The Monty Hall problem is then framed in probability terms. There are three doors: one hides a car and two hide goats. A player initially picks a door (labeled door 1). The host then opens a different door showing a goat (the transcript focuses on the case where the host opens door 3). Events are defined as C_j = “car is behind door j” and S_j = “the host opens door j in the second step.” Under the condition that the car is behind door 3 (C_3), the host cannot open door 3 to show a goat, so P(S_3|C_3)=0. If the car is behind door 2 (C_2), the host has no choice but to open door 3, so P(S_3|C_2)=1. If the car is behind door 1 (C_1), the host has a choice between the two goat doors, making P(S_3|C_1)=1/2.
To find the probability of winning by switching, the analysis targets P(C_1|S_3) (switching from the initially chosen door 1 to the remaining unopened door). Bayes’s theorem requires dividing by P(S_3), which is not directly given. The law of total probability supplies it: P(S_3)=P(S_3|C_1)P(C_1)+P(S_3|C_2)P(C_2)+P(S_3|C_3)P(C_3). With a fair game assumption, each door has probability 1/3 for the car, so P(C_1)=P(C_2)=P(C_3)=1/3. Substituting the conditional probabilities yields P(C_1|S_3)=2/3, meaning switching gives a 2/3 chance to get the car. The point isn’t the car—it’s the demonstrated workflow: Bayes’s theorem for reversing conditioning, backed by the total probability formula for computing the missing normalization term.
Cornell Notes
Bayes’s theorem is derived from the definition of conditional probability: P(A|B)=P(A∩B)/P(B), and swapping conditioning gives P(B|A)=P(A∩B)/P(A). Multiplying by P(B) and P(A) shows the shared intersection term, enabling the conditioning order to be reversed. The law of total probability then computes an event’s probability by partitioning the sample space into disjoint cases {B_i}: P(A)=∑_i P(A|B_i)P(B_i). In the Monty Hall setup, the host’s action S_3 is used to update beliefs about where the car is (events C_1, C_2, C_3). Bayes’s theorem needs P(S_3), and total probability provides it, leading to a 2/3 win probability when switching.
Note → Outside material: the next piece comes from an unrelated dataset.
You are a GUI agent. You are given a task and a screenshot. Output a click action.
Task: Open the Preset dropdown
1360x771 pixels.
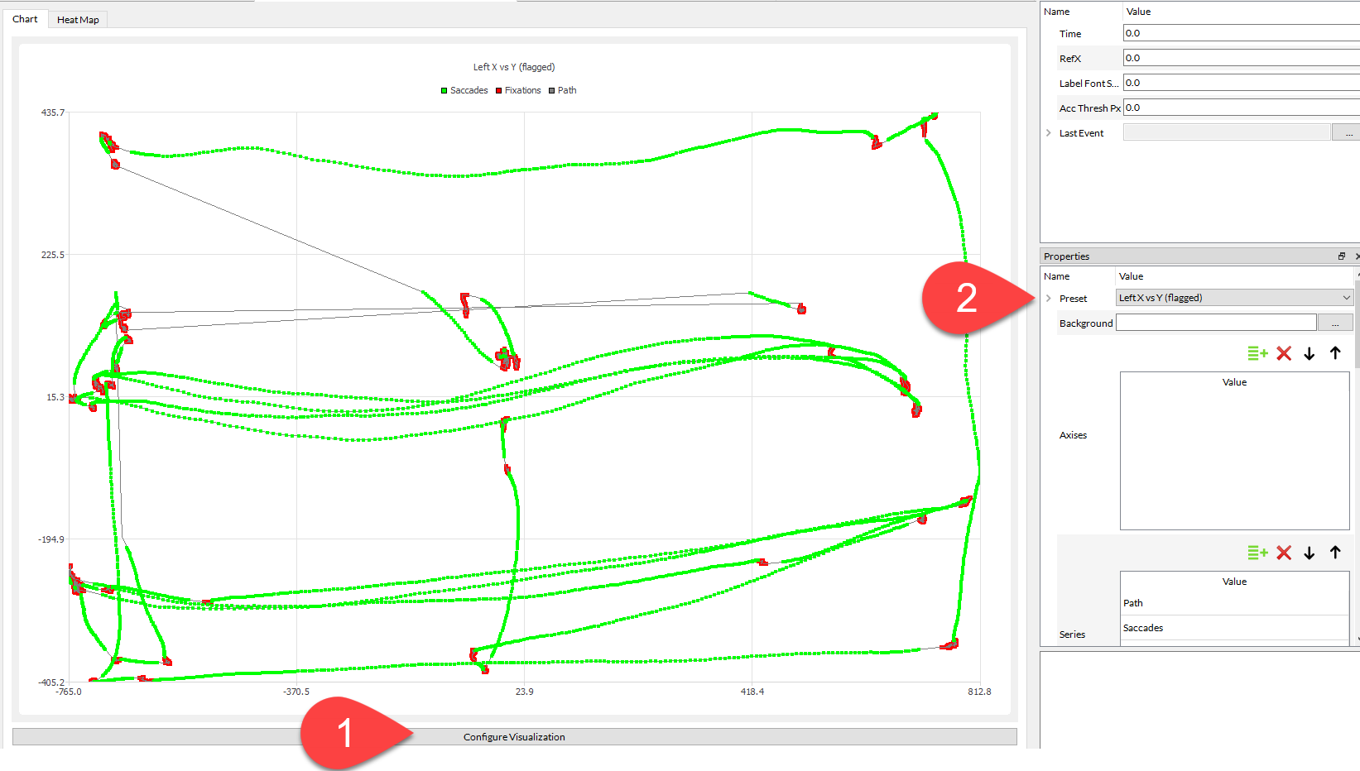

How does Bayes’s theorem follow from the definition of conditional probability?
Why does the law of total probability require a disjoint partition of the sample space?
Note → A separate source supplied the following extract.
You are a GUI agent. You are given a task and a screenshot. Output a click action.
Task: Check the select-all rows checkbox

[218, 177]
In Monty Hall, what are the conditional probabilities for the host opening door 3?
Where does the “missing” probability P(S_3) come from in Bayes’s theorem?
How does the fair-game assumption affect the final 2/3 result?
Review Questions
- Given P(A|B) and P(B|A), what additional probability term is needed to compute one from the other using Bayes’s theorem?
- How does the law of total probability change when the partition of Ω uses countably many sets {B_i} instead of just B and Bᶜ?
- In the Monty Hall setup, why is P(S_3|C_3)=0 and P(S_3|C_2)=1?
Key Points
- 1
Bayes’s theorem is obtained by combining two conditional-probability formulas that share the same intersection term P(A∩B).
- 2
Swapping conditioning requires multiplying by the conditioning event’s probability and then dividing by the probability of the new conditioning event.
- 3
The law of total probability computes P(A) by summing P(A|B_i)P(B_i) across a disjoint partition {B_i} of the sample space.
- 4
For two cases, the partition is B and Bᶜ, giving P(A)=P(A|B)P(B)+P(A|Bᶜ)P(Bᶜ).
- 5
For countably many cases, σ-additivity turns the same idea into a series: P(A)=∑_i P(A|B_i)P(B_i).
- 6
In Monty Hall, the host’s action S_3 determines conditional probabilities for the car locations C_1, C_2, and C_3: 1/2, 1, and 0 respectively.
- 7
Using Bayes’s theorem with total probability to compute P(S_3) yields a 2/3 chance of winning by switching.